Ein Kranz von zwölf Sternen
Am Muttertag versammelten sich zahlreiche Gläubige und Banater Landsleute in der Heilig-Kreuz-Kirche in Heilbronn-Böckingen zur traditionellen Maiandacht der Banater Schwaben. Im stillen Licht des Maienabends kamen wir zusammen, um unsere Herzen zu öffnen für Gott und für die mütterliche Nähe der seligen Jungfrau Maria. Der Monat Mai erinnert uns an das Aufblühen der Schöpfung, an neues Leben, an Hoffnung und an das leise Wirken Gottes in unserem Alltag.
Zu dem anregenden Marienlied „Maria Maienkönigin“ zog Pfarrer Paul Kollar mit seinen beiden Ministranten Werner Bender und Toni Michels in die Kirche ein. Dazu sang ein kleiner, gemischter Chor, begleitet an der Orgel von Jürgen Abfalder (aus Sanktanna stammend) begleitet.
In einer feierlichen und zugleich besinnlichen Atmosphäre wurde die Gottesmutter Maria geehrt und zugleich aller Mütter gedacht. Heimatpfarrer Paul Kollar gestaltete die Andacht nach alter Banater Tradition. Die gemeinsame Gebete und die vertrauten Marienlieder weckten bei vielen Teilnehmern Erinnerungen an die alte Heimat und stärkten das Gefühl der Gemeinschaft.

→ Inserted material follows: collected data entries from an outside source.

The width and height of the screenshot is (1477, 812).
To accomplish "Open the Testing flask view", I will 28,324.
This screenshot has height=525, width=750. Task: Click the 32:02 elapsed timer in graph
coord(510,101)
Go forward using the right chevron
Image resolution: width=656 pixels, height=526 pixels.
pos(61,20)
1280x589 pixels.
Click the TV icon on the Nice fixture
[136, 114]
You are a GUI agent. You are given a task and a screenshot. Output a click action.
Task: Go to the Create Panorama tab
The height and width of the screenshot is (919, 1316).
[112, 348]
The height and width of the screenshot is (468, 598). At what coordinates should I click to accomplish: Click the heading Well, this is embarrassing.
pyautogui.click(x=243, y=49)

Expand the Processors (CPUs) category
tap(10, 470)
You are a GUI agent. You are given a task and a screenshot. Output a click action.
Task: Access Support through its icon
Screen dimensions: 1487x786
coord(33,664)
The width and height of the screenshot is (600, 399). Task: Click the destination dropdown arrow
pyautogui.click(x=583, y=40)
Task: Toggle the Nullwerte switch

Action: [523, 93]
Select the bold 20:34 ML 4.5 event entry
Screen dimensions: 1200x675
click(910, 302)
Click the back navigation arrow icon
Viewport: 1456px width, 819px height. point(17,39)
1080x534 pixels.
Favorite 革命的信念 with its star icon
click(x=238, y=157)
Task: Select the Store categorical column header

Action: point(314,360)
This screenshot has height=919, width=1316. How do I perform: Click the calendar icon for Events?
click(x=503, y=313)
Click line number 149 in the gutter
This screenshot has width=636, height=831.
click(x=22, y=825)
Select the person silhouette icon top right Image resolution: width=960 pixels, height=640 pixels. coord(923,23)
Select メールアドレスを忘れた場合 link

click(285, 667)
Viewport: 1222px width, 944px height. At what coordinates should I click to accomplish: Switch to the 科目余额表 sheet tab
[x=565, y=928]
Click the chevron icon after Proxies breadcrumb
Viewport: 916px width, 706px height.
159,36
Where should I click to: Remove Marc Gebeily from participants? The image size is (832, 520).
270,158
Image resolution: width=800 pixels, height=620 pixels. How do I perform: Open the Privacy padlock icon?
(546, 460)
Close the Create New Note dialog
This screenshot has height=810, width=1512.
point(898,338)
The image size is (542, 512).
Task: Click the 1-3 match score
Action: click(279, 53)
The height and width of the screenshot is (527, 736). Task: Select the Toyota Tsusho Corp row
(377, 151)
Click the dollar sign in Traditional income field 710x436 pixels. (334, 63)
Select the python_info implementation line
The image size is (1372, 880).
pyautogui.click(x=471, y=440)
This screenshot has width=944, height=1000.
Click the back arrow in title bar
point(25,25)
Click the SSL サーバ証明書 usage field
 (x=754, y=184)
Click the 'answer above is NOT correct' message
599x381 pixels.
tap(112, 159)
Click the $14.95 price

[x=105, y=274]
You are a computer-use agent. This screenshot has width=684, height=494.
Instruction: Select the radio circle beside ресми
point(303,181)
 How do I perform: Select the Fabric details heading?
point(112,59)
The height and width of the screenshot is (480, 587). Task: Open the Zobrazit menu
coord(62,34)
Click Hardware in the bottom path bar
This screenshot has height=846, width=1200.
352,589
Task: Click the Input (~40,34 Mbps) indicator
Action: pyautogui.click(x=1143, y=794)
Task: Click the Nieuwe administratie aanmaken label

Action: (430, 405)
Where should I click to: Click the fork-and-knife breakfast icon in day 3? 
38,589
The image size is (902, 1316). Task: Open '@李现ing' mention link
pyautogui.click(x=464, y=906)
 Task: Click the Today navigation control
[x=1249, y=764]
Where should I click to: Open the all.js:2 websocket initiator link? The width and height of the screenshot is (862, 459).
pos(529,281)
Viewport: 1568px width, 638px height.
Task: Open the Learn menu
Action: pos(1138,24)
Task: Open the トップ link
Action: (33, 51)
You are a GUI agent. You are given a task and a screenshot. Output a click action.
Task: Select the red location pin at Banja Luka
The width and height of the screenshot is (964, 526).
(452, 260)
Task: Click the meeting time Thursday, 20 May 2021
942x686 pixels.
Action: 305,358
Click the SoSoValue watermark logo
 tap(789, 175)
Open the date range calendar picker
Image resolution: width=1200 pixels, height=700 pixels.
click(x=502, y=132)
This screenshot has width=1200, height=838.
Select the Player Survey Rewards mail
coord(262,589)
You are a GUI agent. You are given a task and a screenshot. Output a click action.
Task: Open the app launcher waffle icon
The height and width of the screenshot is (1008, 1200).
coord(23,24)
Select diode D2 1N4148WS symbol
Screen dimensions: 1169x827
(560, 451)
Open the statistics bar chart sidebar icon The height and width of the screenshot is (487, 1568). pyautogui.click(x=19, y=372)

Die Lesung, welche aus dem letzten Buch der Bibel, der Apokalypse, stammte, las Werner Bender. Dort beschreibt der Seher Johannes seine symbolische Vision. Und es gab einen Satz, auf welchen die Predigt von unserem Heimatpfarrer aufbaute: „Eine Frau auf dem Haupt einen Kranz von zwölf Sterne“.
In der christlichen Tradition – besonders im Katholizismus – wird die Frau oft mit Maria, Mutter Jesu identifiziert. Die Frau mit den zwölf Sternen beeinflusste die christliche Kunst, die Marienverehrung, die mittelalterliche Ikonen und wahrscheinlich auch das Motiv der Sterne auf der heutigen Europäische Union-Flagge, obwohl diese offiziell nicht religiös erklärt wird.
Der Kreis hat keinen Anfang und kein Ende. Er steht für Ewigkeit, Ganzheit und göttliche Ordnung. Die zwölf Sterne bilden einen geschlossenen Kranz. Das symbolisiert die Einheit des Gottesvolkes. Ein Kranz oder eine Krone war in der Antike Zeichen von Sieg und Herrschaft. Der Sternenkreis zeigt daher eine erhöhte, verherrlichte Stellung.
Die Fürbitten waren der Predigt entsprechend auf die aktuellen Bedürfnisse zugeschnitten und wurden im Wechsel von Susi Bako und Katharina Hell vorgetragen. Anschließend gab es nach der Aussetzung des Allerheiligsten den Segen für die Gemeinde. Während die Monstranz zur Anbetung bereitet und das Allerheiligste auf den Altar gestellt wurde, erklang das im Banat sehr bekannte und beliebte Lied „Kommet lobet ohne End“
Zum Schluss der Maiandacht bedankte sich Kreisvorsitzender Anton Michels bei Pfarrer Paul Kollar für das Zelebrieren der Maiandacht, bei Jürgen Abfalder für das Spielen der Orgel und darüber hinaus bei allen, die zum guten Gelingen der Maiandacht beigetragen haben.
Vor der Kirche tauschten sich die Landsleute noch aus, so schnell wollte man nicht auseinander gehen. Erinnerungen an alte Zeiten wurden wachgerüttelt. Es tut immer wieder gut, sich mit Landsleuten zu treffen.
Maria begleitet uns auf unserem Weg des Glaubens. Sie hört unsere Sorgen, kennt unsere Fragen und trägt unsere Bitten zu ihrem Sohn. In ihrer Ruhe und ihrem Vertrauen dürfen auch wir zur Stille finden. Es gibt Momente im Leben, die möchte man nicht vergessen. Und die kann man nicht vergessen. Diese Maiandacht am Muttertag gehört bestimmt dazu.